To begin with, this plan is not a modification of the Affordable Care Act. Instead, it relies on the original bill being repealed, which would have the added effect of removing subsidies from everyone on the state-based exchanges and widening the calamity created by the hypothetical King decision in this scenario. Let's extend the hypothetical and pretend that the Republicans manage to pass this law because Democrats in Congress, as well as President Obama, have a gun to their heads trying to figure out how to mitigate the damage to all the victims of the Supreme Court decision.
Those who made between 300 and 400 percent of the federal poverty level—which roughly translates to between $35,000 and $47,000 for an individual—will see their subsidies disappear, permanently. Everyone else would still be eligible for the tax credits under the hypothetical plan, but insurance would likely be more expensive; the contraceptive mandate would no longer exist, which would mean that insurers could start charging co-pays for birth control plans. Maternity coverage would no longer be de rigueur, meaning that those intending to start or grow families would suddenly find themselves having to pay more for that coverage. And without the premium ratio controls imposed by the Affordable Care Act, middle-aged patients not yet eligible for Medicare would likely find themselves paying much more, regardless of subsidies—especially because the Republican plan would eliminate the individual mandate, thus ending the dilution of the risk pool that served to keep prices affordable for the older and less healthy.
Severe degradations in coverage quality notwithstanding, especially for women, those making 300 percent of the federal poverty level or below might be able to get their subsidies back—but if you have a pre-existing condition, just this once. As the New York Times explains:
The Republican proposal says that "no one can be denied coverage based on a pre-existing condition," but this guarantee would apply mainly to people who had been continuously covered by insurance. For people who are uninsured, the Republican plan envisions "a one-time open enrollment period in which individuals would be able to purchase coverage regardless of their health status or pre-existing conditions."

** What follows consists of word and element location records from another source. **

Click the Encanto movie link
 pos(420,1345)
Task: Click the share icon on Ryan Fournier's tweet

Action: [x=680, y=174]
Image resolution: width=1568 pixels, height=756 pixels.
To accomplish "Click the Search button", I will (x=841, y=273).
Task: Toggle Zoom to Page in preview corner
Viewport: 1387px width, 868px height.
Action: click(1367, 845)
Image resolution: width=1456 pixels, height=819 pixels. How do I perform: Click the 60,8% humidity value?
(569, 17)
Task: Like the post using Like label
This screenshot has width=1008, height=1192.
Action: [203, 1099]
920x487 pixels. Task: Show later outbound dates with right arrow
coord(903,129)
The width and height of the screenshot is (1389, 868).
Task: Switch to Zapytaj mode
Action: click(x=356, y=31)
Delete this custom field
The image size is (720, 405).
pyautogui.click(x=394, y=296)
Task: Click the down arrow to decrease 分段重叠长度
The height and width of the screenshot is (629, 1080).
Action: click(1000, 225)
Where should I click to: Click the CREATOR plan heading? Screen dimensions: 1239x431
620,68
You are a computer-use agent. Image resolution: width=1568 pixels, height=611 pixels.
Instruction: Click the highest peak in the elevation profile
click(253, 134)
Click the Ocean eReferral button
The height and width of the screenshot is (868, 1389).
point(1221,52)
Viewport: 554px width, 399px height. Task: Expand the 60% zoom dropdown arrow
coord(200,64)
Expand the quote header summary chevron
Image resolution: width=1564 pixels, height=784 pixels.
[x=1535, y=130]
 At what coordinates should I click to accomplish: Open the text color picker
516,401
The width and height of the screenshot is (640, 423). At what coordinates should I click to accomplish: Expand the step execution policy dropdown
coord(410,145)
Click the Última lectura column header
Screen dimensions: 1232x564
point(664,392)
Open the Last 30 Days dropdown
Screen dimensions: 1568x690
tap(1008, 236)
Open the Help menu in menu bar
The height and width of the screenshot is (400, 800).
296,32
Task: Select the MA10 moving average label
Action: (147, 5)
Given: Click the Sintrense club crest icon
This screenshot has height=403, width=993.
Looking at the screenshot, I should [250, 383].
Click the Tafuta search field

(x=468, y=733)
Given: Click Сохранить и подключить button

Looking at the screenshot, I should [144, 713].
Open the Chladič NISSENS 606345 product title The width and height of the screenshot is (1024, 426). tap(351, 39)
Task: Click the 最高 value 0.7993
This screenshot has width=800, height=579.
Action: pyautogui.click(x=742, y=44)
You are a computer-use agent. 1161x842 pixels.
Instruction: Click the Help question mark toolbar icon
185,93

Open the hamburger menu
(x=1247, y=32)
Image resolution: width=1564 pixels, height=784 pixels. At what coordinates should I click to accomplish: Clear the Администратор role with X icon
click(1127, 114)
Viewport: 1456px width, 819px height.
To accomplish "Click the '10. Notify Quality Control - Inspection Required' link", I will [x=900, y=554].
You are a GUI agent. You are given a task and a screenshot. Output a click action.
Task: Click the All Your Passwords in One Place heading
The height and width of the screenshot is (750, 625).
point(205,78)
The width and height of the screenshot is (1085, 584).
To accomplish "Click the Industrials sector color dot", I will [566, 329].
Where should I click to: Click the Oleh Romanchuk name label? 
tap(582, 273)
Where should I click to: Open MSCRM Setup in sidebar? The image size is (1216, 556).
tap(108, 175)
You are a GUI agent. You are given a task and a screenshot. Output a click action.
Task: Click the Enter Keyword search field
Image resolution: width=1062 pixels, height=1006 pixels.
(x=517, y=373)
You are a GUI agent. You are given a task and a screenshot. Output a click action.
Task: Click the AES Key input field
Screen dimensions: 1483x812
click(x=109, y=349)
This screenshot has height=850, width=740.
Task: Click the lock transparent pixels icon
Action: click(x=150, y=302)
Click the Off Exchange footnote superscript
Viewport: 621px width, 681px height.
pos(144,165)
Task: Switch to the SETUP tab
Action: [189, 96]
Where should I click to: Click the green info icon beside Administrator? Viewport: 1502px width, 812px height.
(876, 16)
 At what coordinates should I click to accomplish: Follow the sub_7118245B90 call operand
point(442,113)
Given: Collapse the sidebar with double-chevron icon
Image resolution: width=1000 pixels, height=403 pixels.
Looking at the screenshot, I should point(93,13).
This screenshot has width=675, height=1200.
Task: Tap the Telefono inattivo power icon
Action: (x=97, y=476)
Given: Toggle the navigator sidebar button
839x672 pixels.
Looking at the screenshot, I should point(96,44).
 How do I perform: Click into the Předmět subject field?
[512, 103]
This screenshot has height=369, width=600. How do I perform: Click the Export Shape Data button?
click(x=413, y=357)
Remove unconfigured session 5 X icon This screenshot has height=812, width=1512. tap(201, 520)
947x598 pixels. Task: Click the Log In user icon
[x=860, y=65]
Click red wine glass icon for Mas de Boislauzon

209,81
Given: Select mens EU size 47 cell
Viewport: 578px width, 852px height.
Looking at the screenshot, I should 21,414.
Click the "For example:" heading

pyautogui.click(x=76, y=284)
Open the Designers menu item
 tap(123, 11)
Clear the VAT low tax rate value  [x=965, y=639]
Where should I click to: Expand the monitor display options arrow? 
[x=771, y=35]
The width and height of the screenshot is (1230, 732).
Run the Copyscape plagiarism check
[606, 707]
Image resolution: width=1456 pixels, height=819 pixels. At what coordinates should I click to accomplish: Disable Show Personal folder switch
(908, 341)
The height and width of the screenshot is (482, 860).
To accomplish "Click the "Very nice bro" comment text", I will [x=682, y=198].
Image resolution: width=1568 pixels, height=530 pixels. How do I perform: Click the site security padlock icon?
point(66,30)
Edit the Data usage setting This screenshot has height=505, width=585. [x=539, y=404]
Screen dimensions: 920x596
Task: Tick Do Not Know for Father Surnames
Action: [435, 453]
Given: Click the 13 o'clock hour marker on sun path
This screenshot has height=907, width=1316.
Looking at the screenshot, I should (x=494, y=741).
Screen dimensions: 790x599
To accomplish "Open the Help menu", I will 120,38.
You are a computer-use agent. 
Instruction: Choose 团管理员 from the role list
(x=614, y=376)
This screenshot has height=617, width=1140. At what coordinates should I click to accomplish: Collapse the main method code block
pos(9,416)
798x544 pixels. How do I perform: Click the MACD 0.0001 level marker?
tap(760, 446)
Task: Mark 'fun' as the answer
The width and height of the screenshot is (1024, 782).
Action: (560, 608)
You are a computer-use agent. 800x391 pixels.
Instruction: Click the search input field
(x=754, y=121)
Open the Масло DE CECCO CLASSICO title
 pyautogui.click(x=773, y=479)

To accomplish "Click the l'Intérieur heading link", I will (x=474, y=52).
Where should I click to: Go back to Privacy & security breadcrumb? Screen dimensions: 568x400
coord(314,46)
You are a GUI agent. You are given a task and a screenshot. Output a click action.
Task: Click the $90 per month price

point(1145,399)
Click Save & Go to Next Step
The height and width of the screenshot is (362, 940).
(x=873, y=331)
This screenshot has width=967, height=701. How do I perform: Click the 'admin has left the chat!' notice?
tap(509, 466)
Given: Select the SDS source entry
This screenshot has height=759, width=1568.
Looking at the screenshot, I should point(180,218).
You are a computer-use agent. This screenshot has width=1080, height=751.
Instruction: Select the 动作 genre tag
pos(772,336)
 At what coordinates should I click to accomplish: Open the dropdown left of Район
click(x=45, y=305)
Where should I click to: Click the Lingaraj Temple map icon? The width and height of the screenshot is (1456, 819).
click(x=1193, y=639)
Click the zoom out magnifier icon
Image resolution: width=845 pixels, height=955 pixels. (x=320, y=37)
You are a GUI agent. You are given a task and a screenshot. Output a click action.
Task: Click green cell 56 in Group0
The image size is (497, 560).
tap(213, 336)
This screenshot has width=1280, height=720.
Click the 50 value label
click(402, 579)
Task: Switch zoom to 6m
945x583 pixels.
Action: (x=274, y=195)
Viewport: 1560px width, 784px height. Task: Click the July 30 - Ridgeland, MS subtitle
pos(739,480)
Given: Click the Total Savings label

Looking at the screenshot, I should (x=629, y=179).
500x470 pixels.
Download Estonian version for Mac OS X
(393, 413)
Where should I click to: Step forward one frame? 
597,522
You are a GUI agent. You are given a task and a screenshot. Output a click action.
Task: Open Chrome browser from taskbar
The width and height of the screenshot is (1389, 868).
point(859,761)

Again, because Obamacare would be repealed, insurers would no longer be required to cover people with pre-existing conditions. But because Republicans still want to claim that people will not be denied coverage on that basis, the plan gives those with pre-existing conditions a one-time guarantee. Presuming they can afford it at the time, they will have to hold onto it for dear life: the moment they suffer a lapse in coverage from job loss, financial emergency, or any other reason, insurers will be able to deny them coverage once more, just like in the days before the Affordable Care Act.
And ultimately, that's what this new "Republican healthcare plan" boils down to: doing the absolute bare minimum to give political cover to the harm that the King case and the push for repeal will inflict, all while doing the utmost to return to the way things were before the Affordable Care Act was passed. Perhaps we should dub it "the bare minimum we think we had to do to give the Supreme Court cover to violate all precedent and annihilate President Obama's legacy" healthcare plan instead.